The Muslim Brotherhood’s leaders believed that the United States and the Egyptian elite were bent on ensuring their failure. For this reason, they refused to reach out to their secular opponents to offer them a piece of the political pie. Even members of the more puritanical Islamist Nour Party were not invited to join the government.
 
But it was not only Brotherhood politicians – inexperienced in the ways of democracy (and skeptical of them) – who stumbled. The debate in the United States, long Egypt’s primary ally and donor, did not center on strengthening Egypt’s embattled institutions, but focused instead on how to ease the military out of power by withholding aid. Multilateral lenders such as the International Monetary Fund were fixated on fiscal reforms, for instance reducing costly subsidies, rather than shoring up a beleaguered economy.
 
Today, a democratic transition that the West sought to portray as a model that other Arab nations could emulate lies in tatters. Egypt’s economy, which has been bruised by the outflow of foreign investment and a dearth of tourists, is on life support. Rebuilding the country will require much more than the cheering from the sidelines that Western countries have offered so far.
 
Egypt has always relied on munificent benefactors to sustain its patchy state and economy. After the military coup in 1952, the Soviet Union provided much of the needed aid. Their “technical” experts turned the country’s second city, Alexandria, into a Russian country club. After Egypt pivoted to the West in the wake of the 1973 October war against Israel, America became its main patron.
 
But America’s ritual annual gift of roughly $1.5 billion could only dull the pain of Egypt’s problems, not resolve them.
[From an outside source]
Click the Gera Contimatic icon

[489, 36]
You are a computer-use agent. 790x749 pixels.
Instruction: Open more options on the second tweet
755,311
The country can no longer provide enough government stipends in the form of bureaucratic posts for college graduates. Egypt can only hope for cash infusions to offset its internal hemorrhaging.
 
By making aid conditional on economic reform and democratic transition, however, the international community risks political triage. It should instead focus on providing financial assistance that blunts Egyptians’ frustrations and that contributes to building the institutions that will facilitate the transition toward democracy.
 
But, of the $1.56 billion that the U.S. State Department requested for Egypt in 2013, only $250 million has been earmarked for nonmilitary programs. The United States should increase funding for projects that focus on governance, civil society, and that help strengthen the rule of law. Such programs received a paltry $25 million in the 2013 budget.
 
To bolster the economy, the United States also needs to shift its aid policies away from funding projects toward providing immediate budgetary relief. Though financing water-efficiency schemes certainly helps society, its effects are only felt years after the aid is initially dispensed.
 
The United States and other Western donors should instead help Egypt to husband its resources, which are often misspent in an effort to placate its people. Egypt is the largest wheat importer in the world, and food subsidies account for approximately 2 percent of its gross domestic product. To preserve its precious foreign-currency reserves, Egypt needs for the United States and its allies to provide foodstuffs. Such a policy was adopted in the aftermath of the 1973 war, when America offered $200 million annually for the procurement of wheat. Embracing such policies will give institutions and the democratic process the time and the space they need to plant firm roots.
 
Beyond such questions lies the fate of democracy in one of civilization’s most ancient lands. Whoever triumphs in future elections will lack the legitimacy that only a majority can provide. Such a majority spoke last year, when it elected Morsi to the presidency. To have stripped him of his post has negated a basic pillar of democracy and has set a dangerous precedent in Egypt.
 
But, in a country that faces so many problems, the paradox of Morsi’s removal from power and the dilemmas of democracy that occasioned it, are not among Egypt’s most pressing concerns.
 
Barak Barfi is a research fellow at the New America Foundation. THE DAILY STAR publishes this commentary in collaboration with Project Syndicate © (www.project-syndicate.org).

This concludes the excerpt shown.